Reinforcement Learning for Behavior Planning of Autonomous Vehicles in Urban Scenarios

How autonomous vehicles and human drivers share public transportation systems is an important problem, as fully automatic transportation environments are still a long way off. Behavioral decision making serves as a key link in autonomous driving technology. Within conventional self-driving technology, heuristic-based rules-enumeration methods fulfill major tasks for behavioral decision making. However, for such a complex behavior as driving, the development of a suitable set of rules is a laborious engineering task that does not guarantee an optimal policy. Reinforcement learning (RL) is a decision-making method with strong recent successes that is capable of solving for an optimal policy, and can map diverse observations to actions in a variety of complex situations. However, RL has its own problems, such as exceptionally long training times, unstable training results and difficult reward tuning.

In this thesis, we present a series of behavior planning structures and algorithms that are based on the advantages coming from both reinforcement learning and heuristic-based rules-enumeration. The resultant contributions include:

• Creation of an Automatically Generated Curriculum in order to increase the learning speed for RL.

• Improvement of the policy network of RL with an LSTM module in order to get better performance on a given task.

• Creation of a hierarchical RL structure with hybrid reward mechanism which can accomplish the behavior decision procedure with the help of heuristicbased methods.

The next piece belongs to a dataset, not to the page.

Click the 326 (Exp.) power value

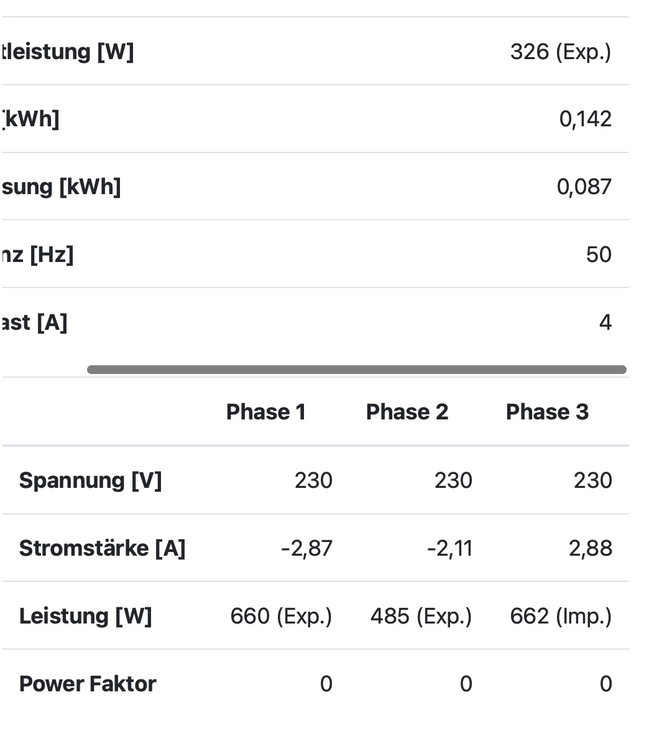[x=560, y=52]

• Application of the hierarchical RL structure to a comprehensive range of urban intersection scenarios, to include approaching, observation, and traversing.Compared to traditional heuristic-based rules-enumeration methods, which need a large amount of effort to design rules which can cover as many scenarios as possible, reinforcement learning can help to learn such an optimal policy automatically. On the other hand, our algorithm can help RL to be more sample-efficient and converges to an optimal policy faster than competing algorithms.